Published online by Cambridge University Press: 09 January 2021
The Internet of Things (IoT) paradigm has grown by leaps and bounds in the past decade. Nowadays, IoT is a common presence in households, transportation, markets, retail, banking, industries, education, and logistics. Yet regular innovative developments in IoT continue to flood the market. IoT has given rise to many interesting applications and resulted in the development of new networking and communication technologies that are designed specifically for IoT-oriented tasks. Manually intensive, yet crucial, domains of healthcare, agriculture, and transportation now rely heavily on IoT applications. The inclusion of IoT applications in these domains has resulted in facilitating their automation, enhanced safety, and precision of operations and allowed the inclusion of scientifically optimized practices. It is popularly considered that the rapid rise of IoT resulted from the inclusion of the beneficial features from the paradigms and technologies of Internet computing, cloud computing, wireless sensor networks (WSN), cyber-physical systems (CPS), and machine-to-machine (M2M) communications. All through its development, IoT has been supported by the popular networking paradigms in distributed systems, namely of cloud computing and edge and fog computing. These have allowed the massive, yet affordable, deployment of IoT across various domains. The emergence of the recent paradigm of edge computing can be directly attributed to IoT. IoT has also motivated the development of numerous connectivity and communication protocols and technologies such as IPv6, MQTT, 6LoWPAN, and LoRA, amongst others.
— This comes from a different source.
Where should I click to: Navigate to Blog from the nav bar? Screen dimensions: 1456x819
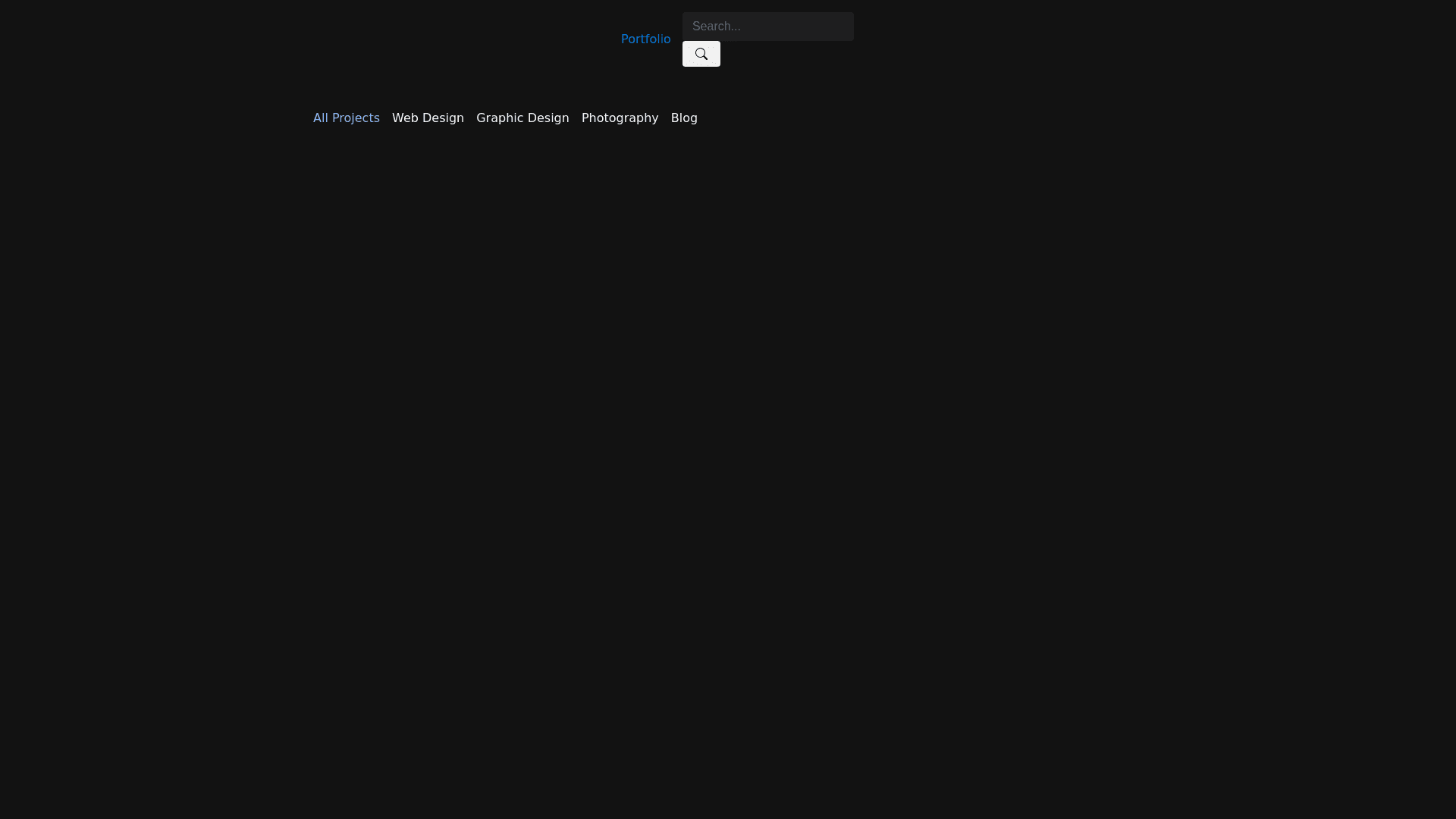coord(684,118)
Unlike other books on IoT, already available on the market, this book provides detailed and interlinked coverage of topics related to IoT networks. The authors have designed this book carefully so that it acts as a guide and a single point of reference to IoT networks for beginners, as well as those already familiar with the technologies connected to IoT. With applications in the domains of agriculture, healthcare, electronics, power sector, industries, households, consumer electronics, computing, analytics, environment, transportation, logistics, security, military, surveillance, and many others, it is no wonder that the demand for deeper insights into IoT technologies is increasing day by day. The involvement of people from diverse backgrounds makes it necessary to create a concise repository of information on this new technology. The Internet hosts much information on IoT (theory, tutorials, courses, and implementations). However, they are so scattered that even professionals in this field have trouble obtaining connected and concise information.